Livres/Le livre de Frédéric Beigbeder
ÉCLAIRS LOINTAINS. PERCÉE À STALINGRAD, de Heinrich Gerlach, Anne Carrière, 650 p., 24 €. Traduit de l’allemand par Corinna Gepner.
Heinrich Gerlach, Oberleutnant rattaché à la 14e Panzerdivision de la Wehrmacht pendant la bataille de Stalingrad, prévient ainsi ses lecteurs : « Ce livre est un roman. Essayer de trouver des personnes réelles derrière les acteurs de ces événements, à l’exception de ceux qui sont connus de tous, serait sans objet. » Et pourtant tout est vrai. Rien n’est occulté de l’horreur du « chaudron » de Stalingrad.
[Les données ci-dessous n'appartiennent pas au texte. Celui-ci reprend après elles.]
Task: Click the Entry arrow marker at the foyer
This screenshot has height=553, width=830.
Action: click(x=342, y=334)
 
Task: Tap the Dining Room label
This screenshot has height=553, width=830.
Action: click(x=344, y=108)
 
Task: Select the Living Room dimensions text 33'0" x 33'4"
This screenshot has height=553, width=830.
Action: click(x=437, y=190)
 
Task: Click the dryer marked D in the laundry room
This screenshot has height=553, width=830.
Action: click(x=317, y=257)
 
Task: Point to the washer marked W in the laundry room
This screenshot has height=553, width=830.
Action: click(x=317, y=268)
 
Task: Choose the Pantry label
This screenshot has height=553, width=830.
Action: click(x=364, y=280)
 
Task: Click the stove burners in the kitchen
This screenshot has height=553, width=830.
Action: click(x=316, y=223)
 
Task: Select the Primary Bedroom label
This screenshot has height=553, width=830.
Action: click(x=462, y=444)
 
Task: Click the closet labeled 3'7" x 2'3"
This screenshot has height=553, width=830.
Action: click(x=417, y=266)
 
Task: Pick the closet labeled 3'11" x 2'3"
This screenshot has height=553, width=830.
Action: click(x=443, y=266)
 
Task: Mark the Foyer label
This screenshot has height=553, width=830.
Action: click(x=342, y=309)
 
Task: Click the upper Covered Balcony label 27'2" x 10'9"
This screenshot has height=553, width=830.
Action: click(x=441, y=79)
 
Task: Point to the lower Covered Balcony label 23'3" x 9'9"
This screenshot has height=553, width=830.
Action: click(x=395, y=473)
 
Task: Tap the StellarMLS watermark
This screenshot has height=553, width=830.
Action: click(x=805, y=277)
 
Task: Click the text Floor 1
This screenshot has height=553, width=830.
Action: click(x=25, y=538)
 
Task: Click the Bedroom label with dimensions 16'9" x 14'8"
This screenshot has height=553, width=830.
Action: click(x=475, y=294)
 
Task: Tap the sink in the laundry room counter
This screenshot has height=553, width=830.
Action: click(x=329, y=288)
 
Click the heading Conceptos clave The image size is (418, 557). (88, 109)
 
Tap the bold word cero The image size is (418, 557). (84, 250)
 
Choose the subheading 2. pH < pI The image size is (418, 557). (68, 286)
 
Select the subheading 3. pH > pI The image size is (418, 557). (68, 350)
Ni les tirs d’artillerie et les bombardements meurtriers, ni la famine et encore moins les errements du haut commandement de l’armée allemande chaque jour un peu plus aveuglé par la volonté suicidaire d’Adolf Hitler de refuser toute forme de reddition. Confisqué par les services secrets soviétiques en 1949 et retrouvé dans les archives au début des années 90 par l’universitaire allemand Carsten Gansel, ce témoignage terrifiant écrit par Gerlach (1908 -1991) pendant sa longue captivité en URSS est un réquisitoire sans appel sur ce qui fut considéré à l’époque, le 2 février 1943, comme « la plus grande défaite de l’histoire allemande. » Vécu à hauteur d’homme, au plus près des étatsmajors comme dans la boue des combats, Eclairs lointains est le récit bouleversant et méticuleux du lent délitement d’un monde. Après l’ivresse des victoires, soudain, tout s’enlise. Les visages, rongés par le froid et la peur, s’affaissent, les beaux uniformes se fanent. Les héros sont des lâches. L’armée s’enterre et meurt. Bientôt, il n’y a plus rien d’autre que la défaite et la honte d’être encore vivant.